По пути из школы домой Дик Генри и Джонатан Теллер играли в салочки. Джон был на год старше Дика и, по крайней мере, на два года ловчее. Его отец, как и отец Дика, был звездолетчиком. Это являлось причиной гордости и одиночества одновременно, потому что они и раньше видели своих отцов лишь несколько недель в году, а сейчас, во время войны с кэзо, и того меньше. Остальные ребята их недолюбливали, как будто именно эти двое были виноваты в войне. Вслух этого никто не говорил — Дик и Джон слыли отменными драчунами, — но неприязнь чувствовалась во всем.

Между отцами и сыновьями существовала не только родственная связь. Отец Дика был кадровым офицером, капитаном корабля, отец Джона был всего лишь призван на военную службу. Когда кто-нибудь из них ненадолго возвращался домой, он забирал ребят к себе, играл с ними в их игры, что не дозволялось женщинам, и они оба звали его папой. Взгляды отцов были более либеральными, чем у домашних. Они никогда не говорили о противниках как о злодеях.

«Они делают то же, что и мы», — говорил Стэн Теллер.

«Они защищают себя», — соглашался с ним капитан Генри.

Такие мысли передавались и их сыновьям, что казалось кощунством, близким к измене, филистерским семьям устрашенной Земли.

Иногда оба отца приезжали одновременно. Они служили на разных звездолетах. Капитан Генри носил форму, которую не разрешалось снимать, и гражданский плащ, чтобы отцу Джона не надо было называть его «сэр», и они вели себя, как старые знакомые.
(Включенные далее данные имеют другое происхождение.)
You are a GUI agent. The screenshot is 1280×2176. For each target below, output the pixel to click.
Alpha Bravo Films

Они брали ребят на ежегодную ярмарку Победы, где как бы менялись с ними ролями. Генри становился силачом, который заставлял своим молотком звонить колокольчик на силомере. Теллер же добывал для всех бесплатные билеты на варьете, ответив без посторонней помощи на три сложнейших вопроса технической викторины. А когда их не хотели пускать в варьете из-за возраста ребят, Генри, отогнув лацкан пиджака, на котором красовался блестящий космический орел, заставлял контролера прикусить язык. Само шоу Дика особенно не занимало — он слышал, что раньше в них участвовала его собственная мать, — но ему чрезвычайно нравилось быть принцем в компании королей. Время увольнения для звездолетчиков слишком ценно, чтобы тратить его на какие-то формальности или препирательства по поводу возраста…
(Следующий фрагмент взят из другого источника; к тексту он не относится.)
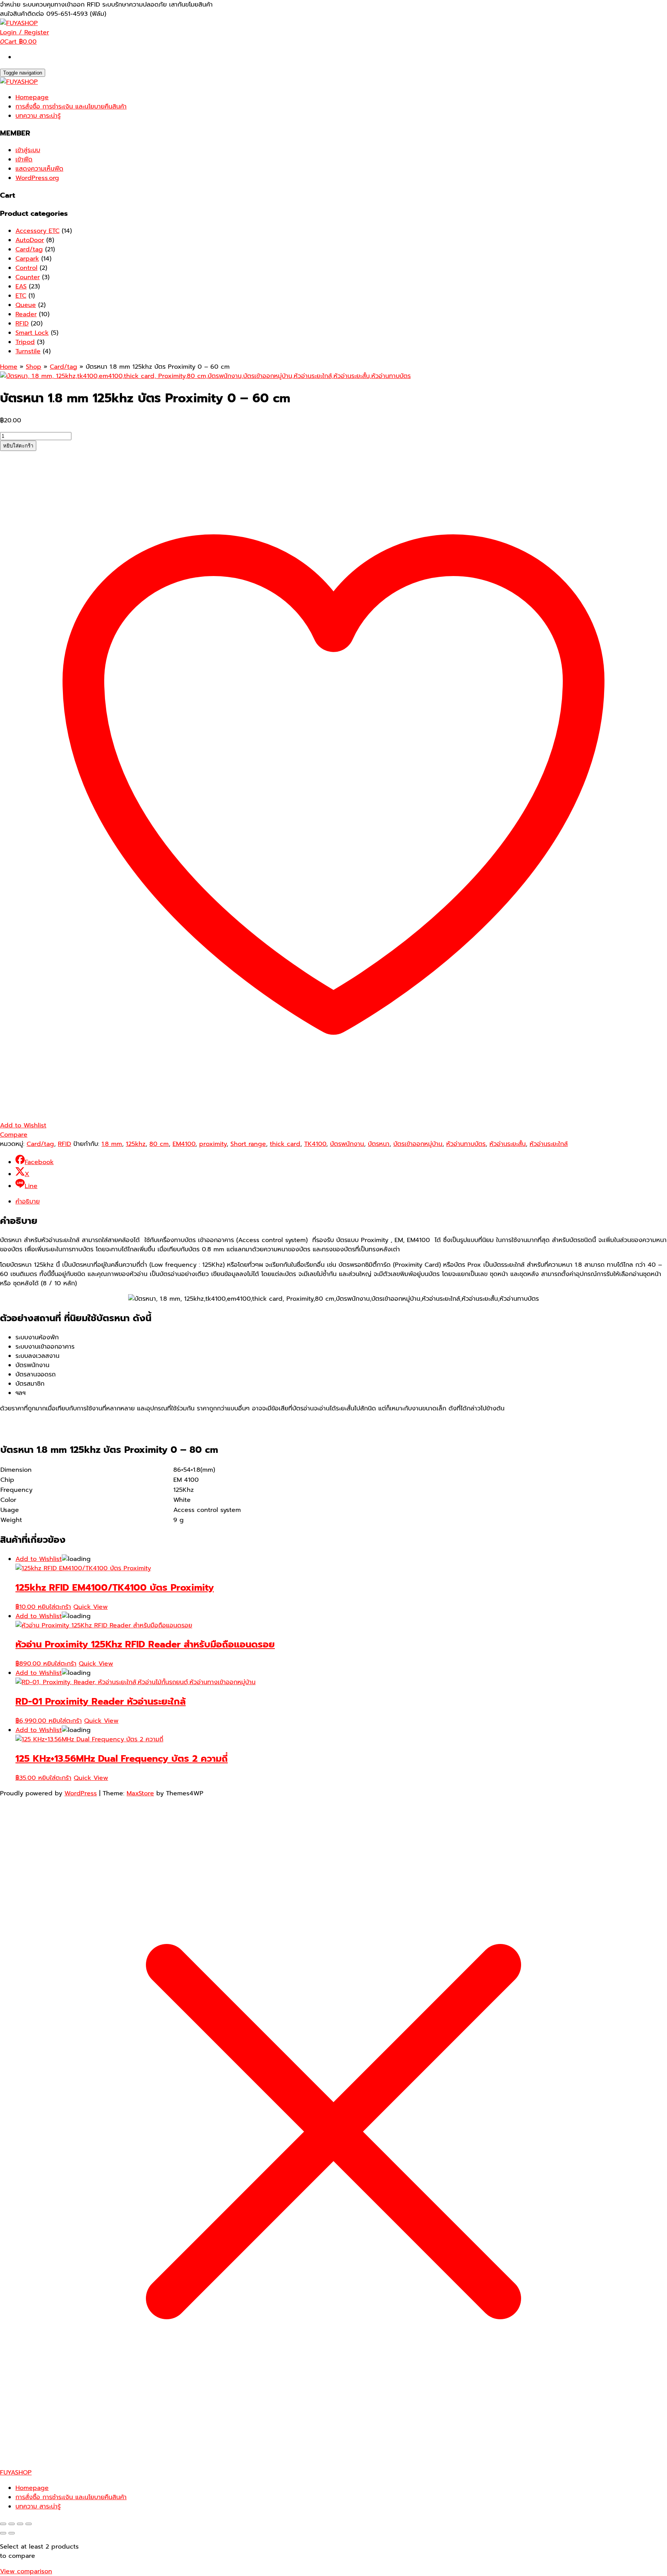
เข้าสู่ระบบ (27, 150)
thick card (285, 1144)
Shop (33, 366)
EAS (21, 286)
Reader (26, 314)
Впрочем, Дик был довольно высок и силен для своего возраста, ненамного слабее Джона. А тот был не из слабых.

Вот и сейчас он догнал Джона, и тот полетел от толчка на спину, так что взвились его огненные волосы. Ребята с разбега шлепнулись на землю, разбрасывая брошенные тут бидоны и автомобильный хлам.

— Какая преступная небрежность, — пробормотал Джон, ударом ноги посылая бидон в кучу. — Нам нужен металл для звездолетов, но никому нет дела до металлолома, и он запросто ржавеет и пропадает.